Rita caiu da rede
Texto: Guarim Liberato Jr.
Fotos: Roni Carvalho
A rede de Rita Queiroz se rompeu e ela caiu no chão. A ruptura dos fios de algodão, surrados pelo tempo, provocaram uma inquietação criativa na artista plástica, que resolveu revelar nos panos velhos de sua vida, nos retalhos de seu dia-a-dia e nos lençóis de sua intimidade, a complexidade simples e profunda de sua arte.
As obras estão expostas na galeria de artes da Casa de Cultura Ivan Marrocos, no Centro de Porto Velho, até sexta-feira, e como a própria artista define, fecham um ciclo em sua trajetória. “Resolvi reciclar as minhas coisas pessoais de uma vida inteira na forma de arte, e dessa forma encerro mais um ciclo na minha carreira. Agora terei que me reinventar, me reciclar também para continuar pintando”, fala a artista.

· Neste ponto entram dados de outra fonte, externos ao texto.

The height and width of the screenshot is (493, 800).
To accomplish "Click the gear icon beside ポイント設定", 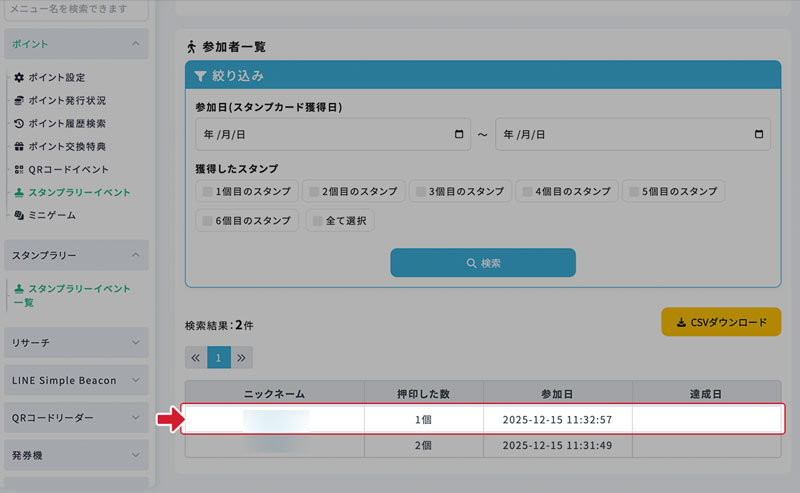I will coord(19,78).
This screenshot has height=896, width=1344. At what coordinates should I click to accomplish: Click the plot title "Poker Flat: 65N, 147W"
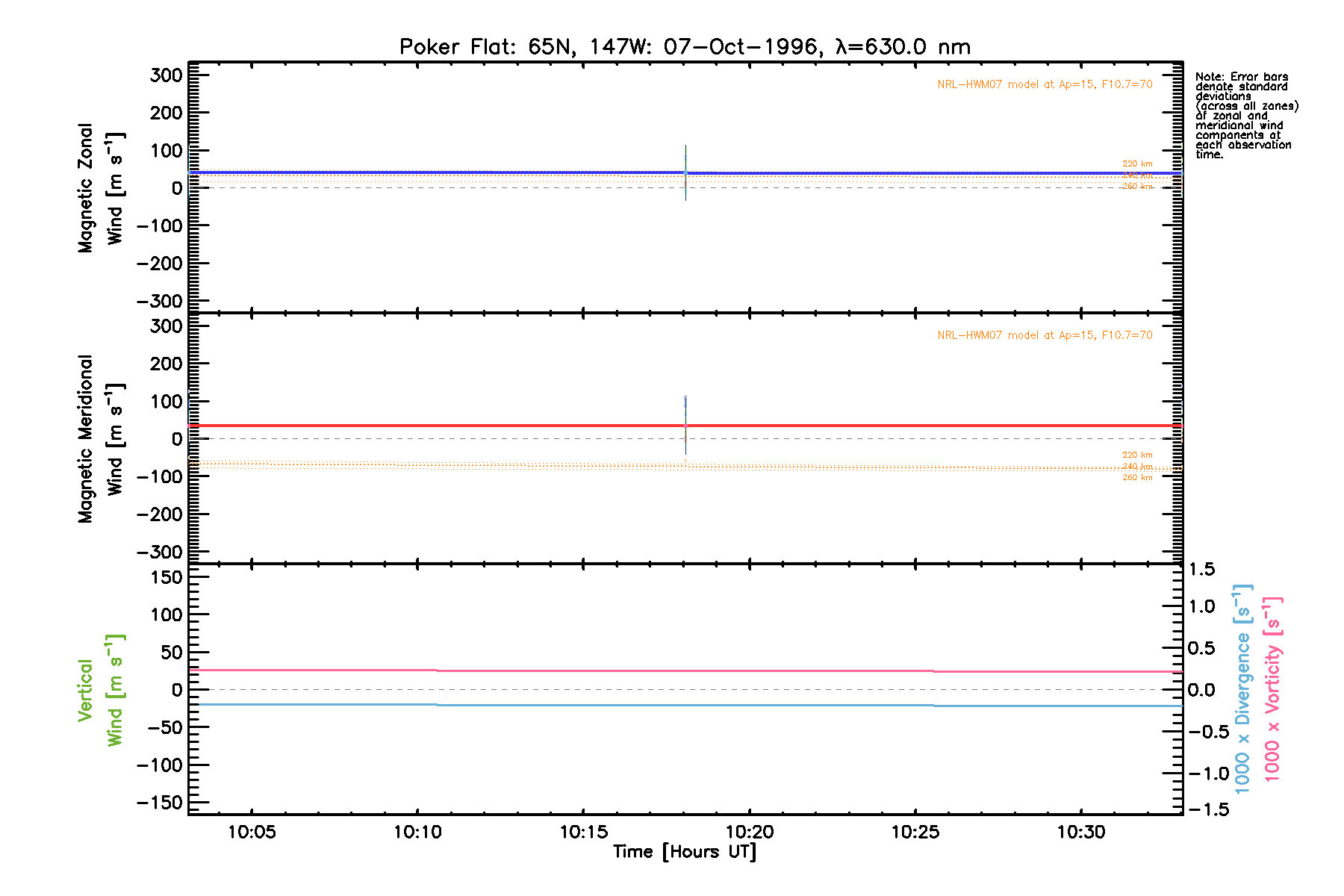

Na galeria, essa reinvenção já se manifesta na obra de Rita, como elo transitório para uma outra dimensão da artista. Duas instalações e oito lençóis, que servem de tela para as obras mais introspectivas de sua trajetória, levam o expectador para dentro o imaginário da artista e de seu cotidiano.
Um vitral com motivos amazônicos esconde a sala de estar da artista, e uma canoa carrega um pouco de sua história, de suas andanças pelo beiradão do Madeira, de suas caminhadas pelas picadas da vida.
Na ruptura criativa dos fios de sua rede, nas pinceladas luminosas em seus lençóis, e na ligação dos elos de sua obra, a artista se expõe numa verdadeira ‘descamação celular’ e revela toda sua plenitude, mística e incompreensível.
E, de tanto intisicar os mitos da Amazônia, Rita se faz lenda, mais uma lenda viva do beiradão.